As we learned the other day, WeWork actually saw its losses shrink in 2020 compared with the prior year after cutting its operating expenses to the bone as it shuttered office spaces around the world and laid off staff.

WSJ added that WeWork would also raise $1.3 billion, including $800MM in a so-called private investment in public equity, or PIPE, from Insight Partners, funds managed by Starwood Capital Group, Fidelity Management, and other investors.

WeWork became infamous for its claims about "elevating the world's consciousness", a mission statement featured in its original IPO prospectus thanks to former CEO/co-founder Adam Neumann, who was pushed out of the company (with a juicy billion-dollar golden parachute) after investors and investment banks turned on him for insisting that control of the company be concentrated within his family, something the firm's would-be backers were unwilling to stomach.

The deal is hardly a surprise. A few days ago, Bloomberg's Matt Levine pointed out that, according to details leaked to the press, the WeWork deal with BowX would actually be a "de-SPAC" deal. In other words, while BowX might be taking WeWork public, it stands to reap a swift exit as WeWork is lining up major institutional investors to invest in the parallel "Private Investment in Public Equity" - or PIPE - vehicle.

Here’s the other point. This is a “de-SPAC merger,” in which WeWork will merge with BowX, take its $483 million, and become a public company. It is natural to emphasize the SPAC here: It is a SPAC deal, that is the mechanism that WeWork would use to go public, and the SPAC and its sponsor would play a major role in both the deal to go public and WeWork’s future as a public company.
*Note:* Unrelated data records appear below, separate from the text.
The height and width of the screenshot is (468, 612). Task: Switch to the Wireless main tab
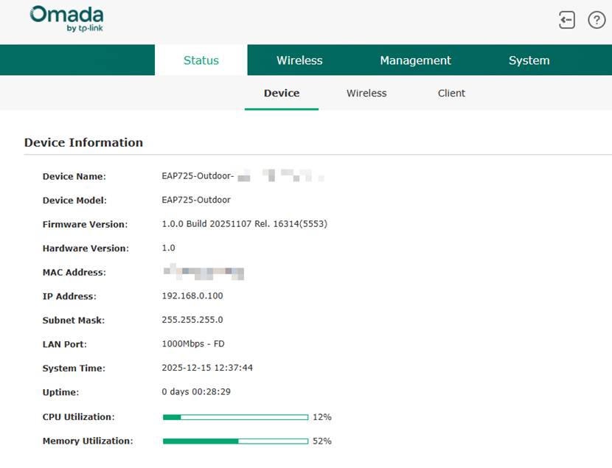click(299, 60)
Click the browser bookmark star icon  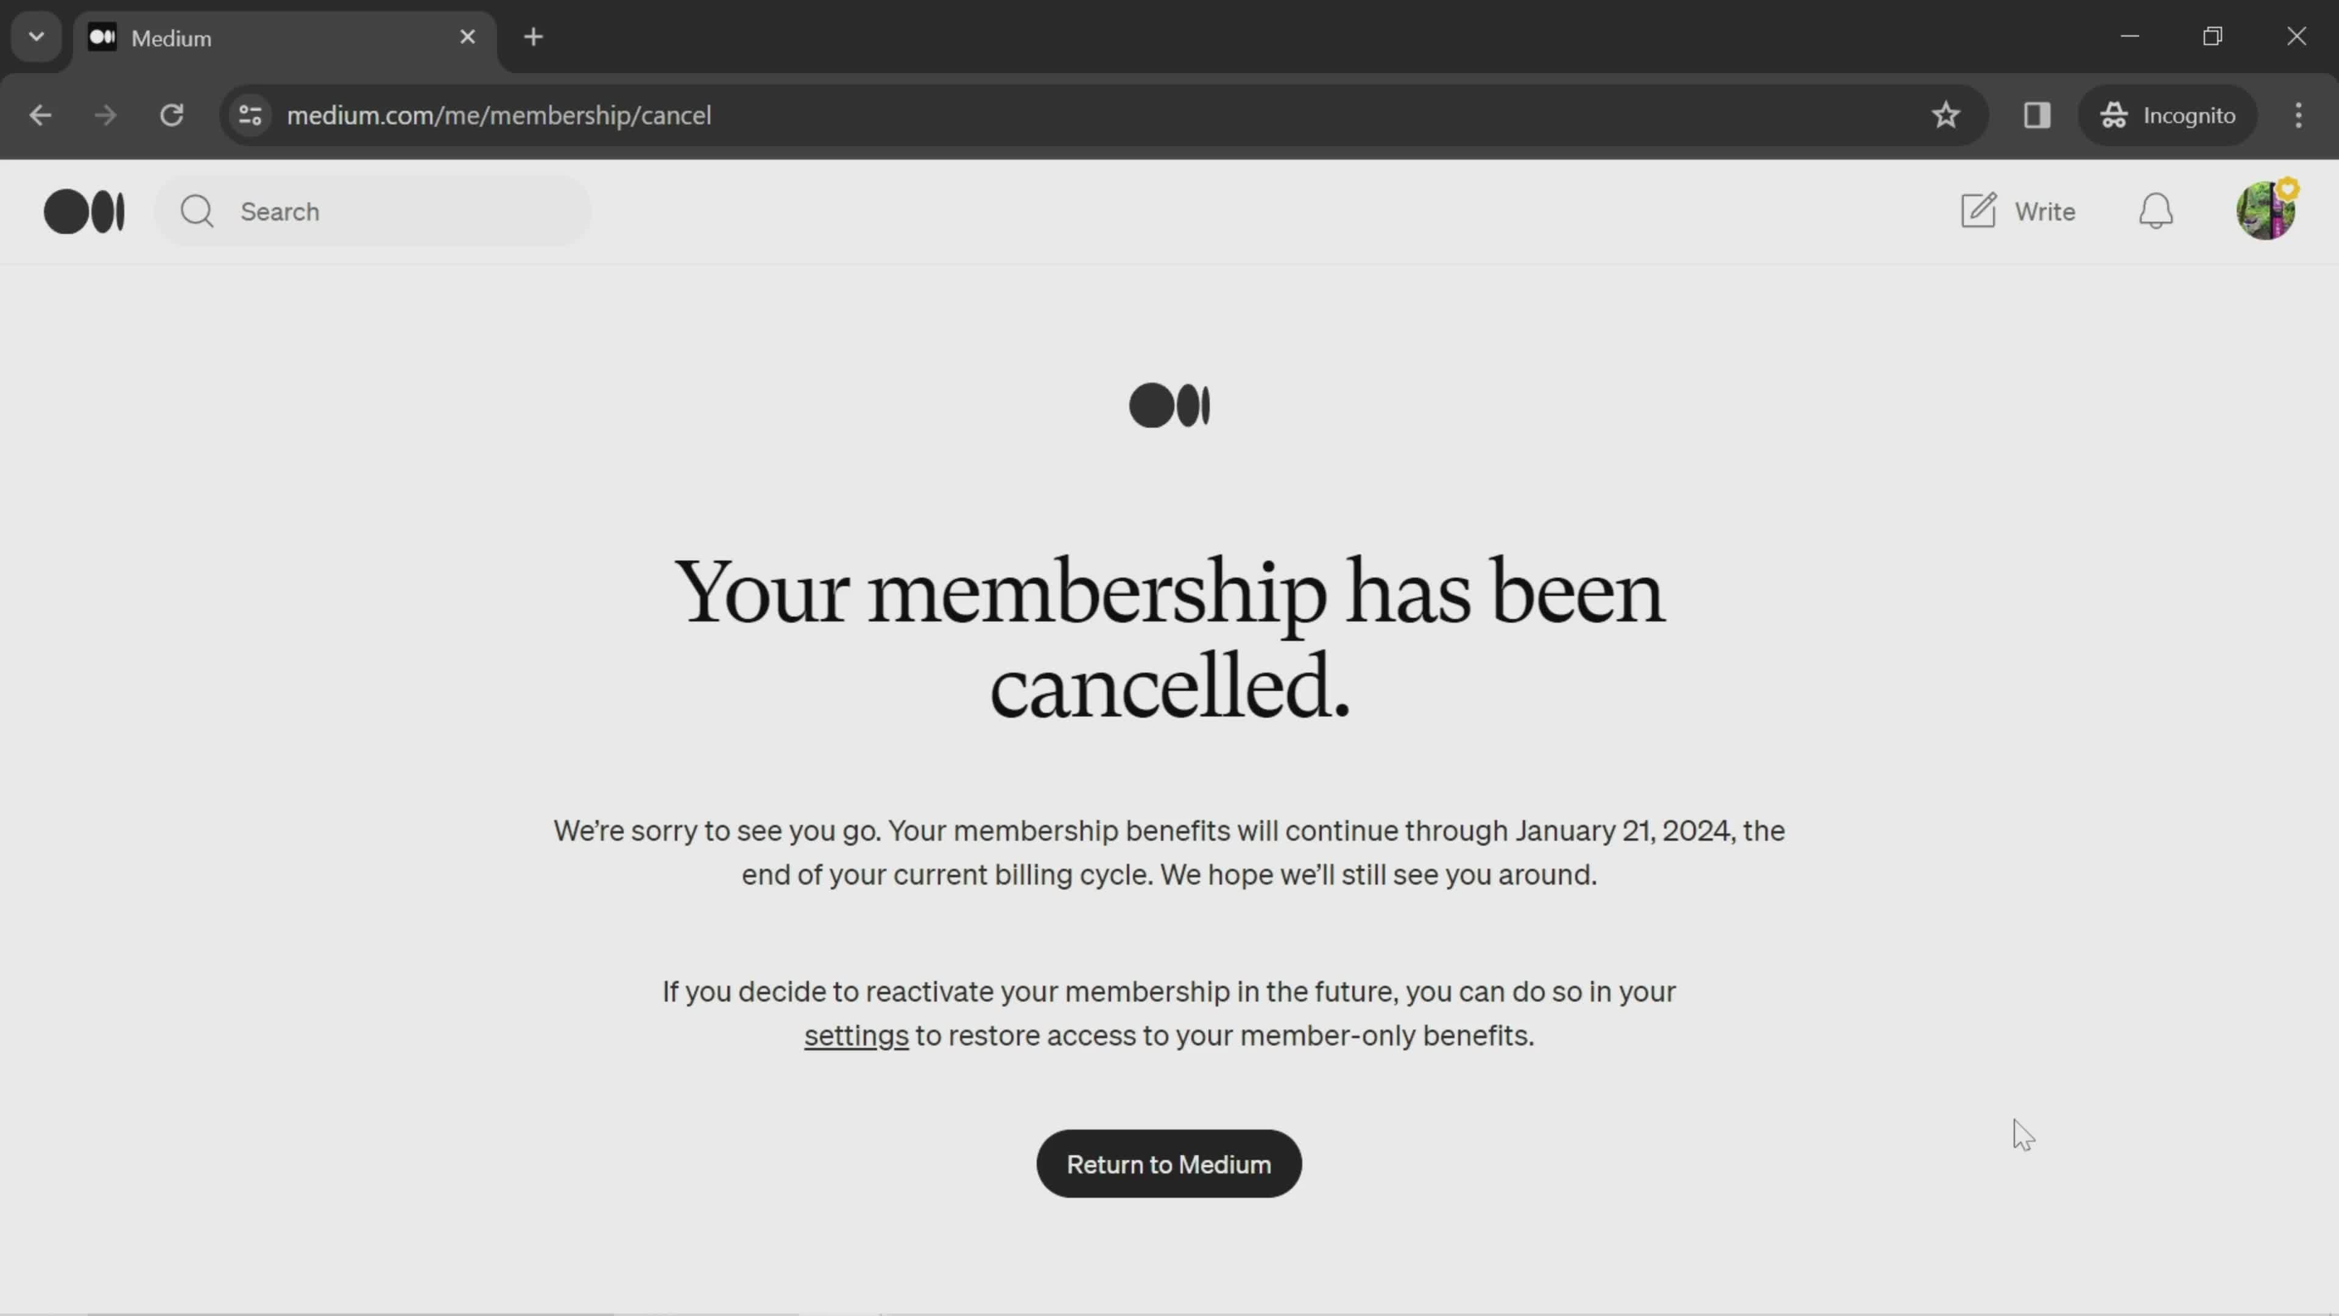(1946, 114)
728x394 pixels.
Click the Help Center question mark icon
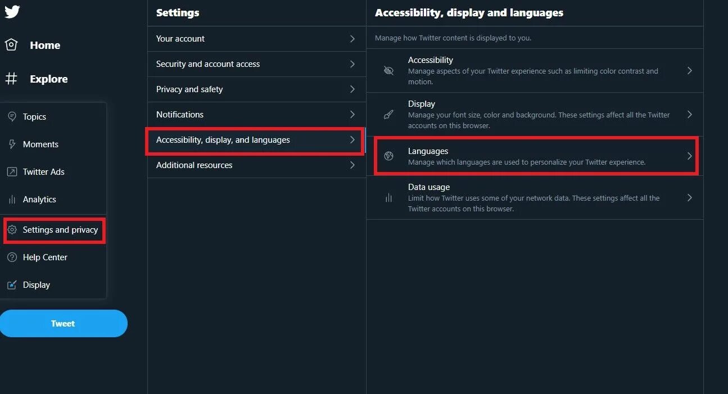(12, 257)
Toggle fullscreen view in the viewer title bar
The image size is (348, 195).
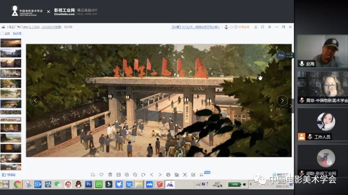[263, 27]
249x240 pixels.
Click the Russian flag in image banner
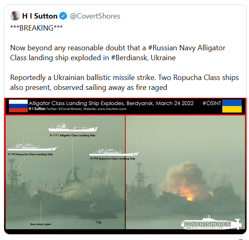click(18, 106)
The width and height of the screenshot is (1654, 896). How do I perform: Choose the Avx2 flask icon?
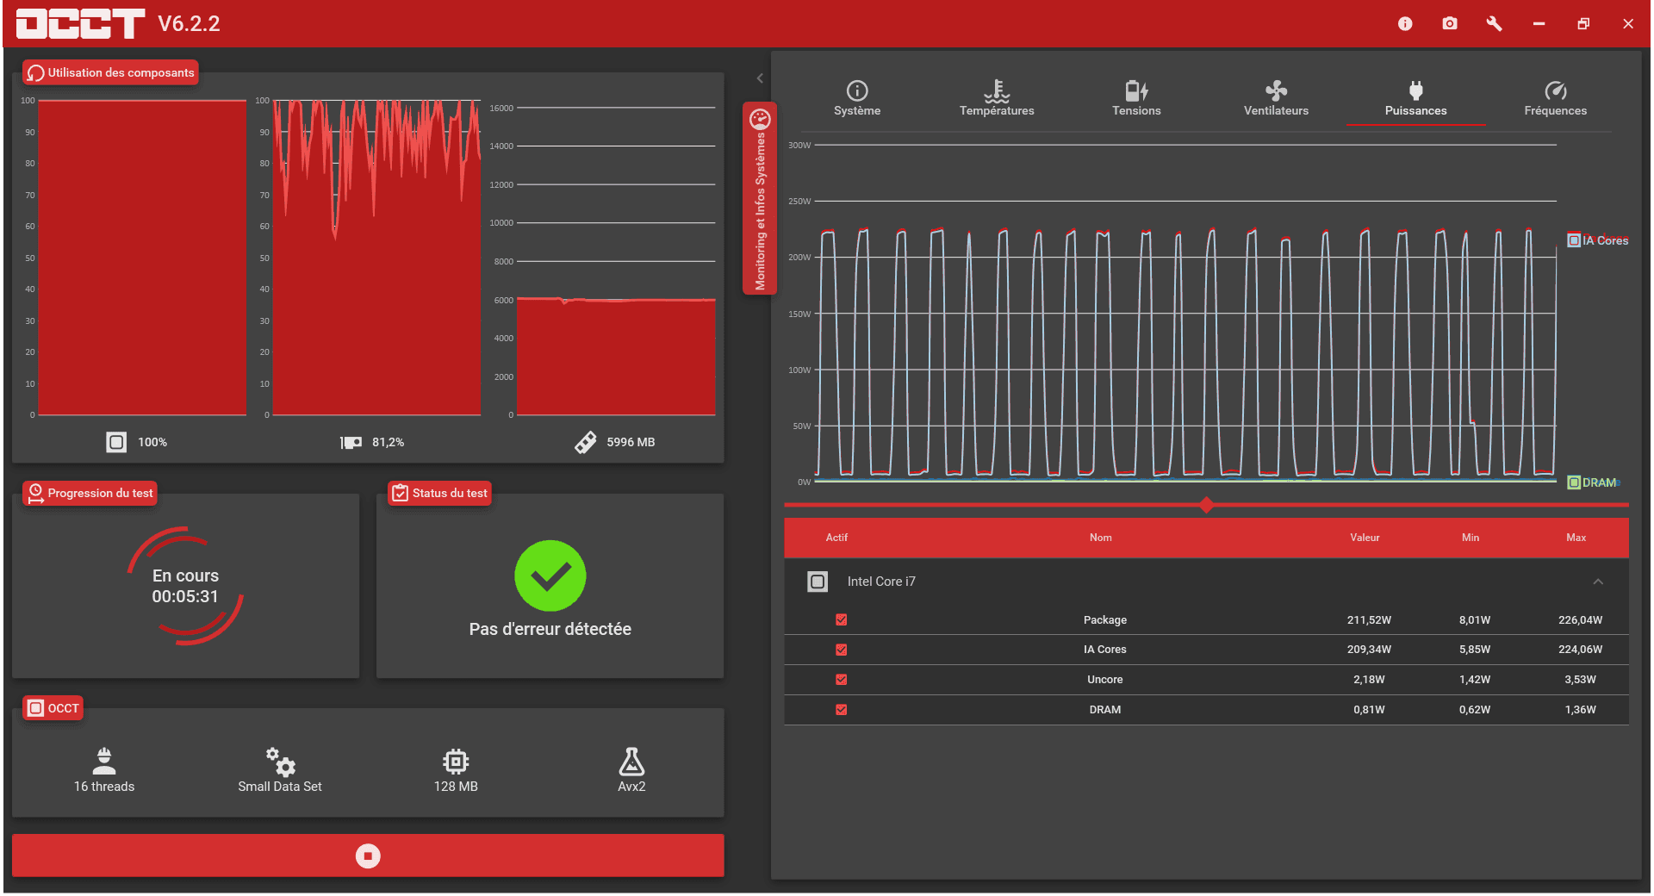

But I wouldn’t emphasize it too much. If this deal goes through, more than half the money WeWork raises will come not from the SPAC but from the parallel “private investment in public equity,” or PIPE, transaction that it does with big institutional investors. WeWork is apparently out on the road now, with a pitchbook, explaining to big institutional investors why it’s a good investment at a $9 billion valuation. Eventually that will work, or not; it will find buyers at that price, or it will have to lower the price, or it will have to give up on the deal and stay private. Or else demand - from these big institutional investors in these private meetings - will be so strong that WeWork will be able to upsize the deal and raise more money, or it will be able to raise the price and go public at a $12 billion valuation or whatever.

At the top of the hour, WeWork CEO Sandeep Mathrani and Vivek Ranadivé, BowX founder and owner of the NBA’s Sacramento Kings and founder of Tibco Software, will appear on CNBC to answer questions about the deal.